JINSEI STORIES
退屈日記「二コラとマノンからかわいいケーキの写真が届いた」 Posted on 2021/04/23 辻 仁成 作家 パリ
某月某日、田舎の家で目が覚めて、朝風呂につかって寛いでいたら、ピン、という着信の通知音がしたので、覗いたら、二コラとマノンからで、な、なんと、前回、うちに遊びに来た時につくってあげた辻家の幸せショートケーキを真似た、二コラ&マノンバージョンのショートケーキの写真であった。
わお、と思わず父ちゃん、風呂の中で叫んでしまった。
よくできている。しかも、円形になってる。
創意工夫というのがよくわかる。
で、比較してもらいたいので、まずはぼくがつくったオリジナルの写真から見ていただきたい。こちらです。
※冷蔵庫で冷やしているところ。
で、続いて、二コラとマノン、たぶん、マノンがほぼ作ったのだとは思うのだけど、から届いた写真はこちらである。
※これはかなり素晴らしい。オリジナルを超える出来栄えじゃあーりませんか?
素晴らしい。
ぼくが教えたことをこうやって実際の形にしてもらえると、何か、作り甲斐があるし、何か大切なものを受け渡すことが出来たと思えて嬉しいじゃあーりませんか? (そういえば、チャーリー浜さん、ご冥福をお祈りいたします。たくさん、笑わせていただきました。ごめんくさい、とか素敵過ぎました。こりゃまた、くさい・・・)
ところでこのSMSの発信元が彼らのお父さんの携帯から、というところにぼくは注目した。
前回の日記で書いた通り、二コラとマノンのご両親はコロナ離婚をされ、子供たちはフランスの法律にのっとって、双方の親の家を行き来しているのだけど、前回、ぼくが二コラのお父さんに呼び出されて打ち明けられた驚愕の事実は、新しい恋人が妊娠三か月、ということで、ぼくはいきなり重たくなり、二コラとマノンを按じたのである。
でも、今日、二人はお父さんの家にいるということになり、たぶん、まだケーキを作ってその写真を送ってくるくらいだから、その件には気が付いてないのかもしれない。
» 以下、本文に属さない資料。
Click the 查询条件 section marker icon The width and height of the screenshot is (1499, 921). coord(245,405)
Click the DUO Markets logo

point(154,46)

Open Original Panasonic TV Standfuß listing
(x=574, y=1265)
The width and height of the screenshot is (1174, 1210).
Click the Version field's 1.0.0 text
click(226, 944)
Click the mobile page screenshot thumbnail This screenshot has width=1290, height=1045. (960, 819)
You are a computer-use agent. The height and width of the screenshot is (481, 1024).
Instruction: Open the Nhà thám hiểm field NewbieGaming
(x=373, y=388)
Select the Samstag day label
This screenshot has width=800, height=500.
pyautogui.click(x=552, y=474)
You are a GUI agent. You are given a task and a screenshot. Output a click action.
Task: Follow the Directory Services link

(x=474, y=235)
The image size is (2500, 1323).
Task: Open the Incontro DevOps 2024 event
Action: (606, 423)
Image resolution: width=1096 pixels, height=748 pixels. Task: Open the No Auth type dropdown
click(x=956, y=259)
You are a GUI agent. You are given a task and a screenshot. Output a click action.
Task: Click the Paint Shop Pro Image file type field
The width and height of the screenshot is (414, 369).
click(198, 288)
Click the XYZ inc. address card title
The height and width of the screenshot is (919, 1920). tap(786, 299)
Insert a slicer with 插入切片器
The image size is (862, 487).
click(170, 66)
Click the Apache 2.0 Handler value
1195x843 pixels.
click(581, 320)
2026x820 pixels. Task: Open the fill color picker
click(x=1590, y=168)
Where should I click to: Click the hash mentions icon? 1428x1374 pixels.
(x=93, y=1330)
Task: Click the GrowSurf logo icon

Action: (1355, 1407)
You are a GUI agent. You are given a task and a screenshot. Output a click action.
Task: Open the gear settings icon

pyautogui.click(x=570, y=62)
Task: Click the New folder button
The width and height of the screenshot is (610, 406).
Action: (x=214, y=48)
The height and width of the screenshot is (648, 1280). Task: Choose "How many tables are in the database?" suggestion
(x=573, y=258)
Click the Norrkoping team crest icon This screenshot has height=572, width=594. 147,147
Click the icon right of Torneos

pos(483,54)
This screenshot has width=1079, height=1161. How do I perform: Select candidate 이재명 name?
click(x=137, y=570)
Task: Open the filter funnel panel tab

ぼくのカンだけど、マノンはもしかしたらうすうす気が付いているかもしれないのだけど、ただでさ、コロナ禍で、こういう重たい問題は子供たちには酷すぎる。
どうやって、二人に寄り添えるか考えているところだけど、どちらにしても現実は動かせないので、時間をかけながら、心を休ませてあげるしかないのだろう。
ぼくはお風呂の中で、ケーキの写真をみながら、しばらくぼんやりと考えてしまった。少しずつみんなで理解していくことしかないのかもしれない。また、いつでも遊びにおいで。ぼくのところが逃げ場所になるなら、どうぞ。今度はチョコレートケーキの作り方を教えてあげましょう!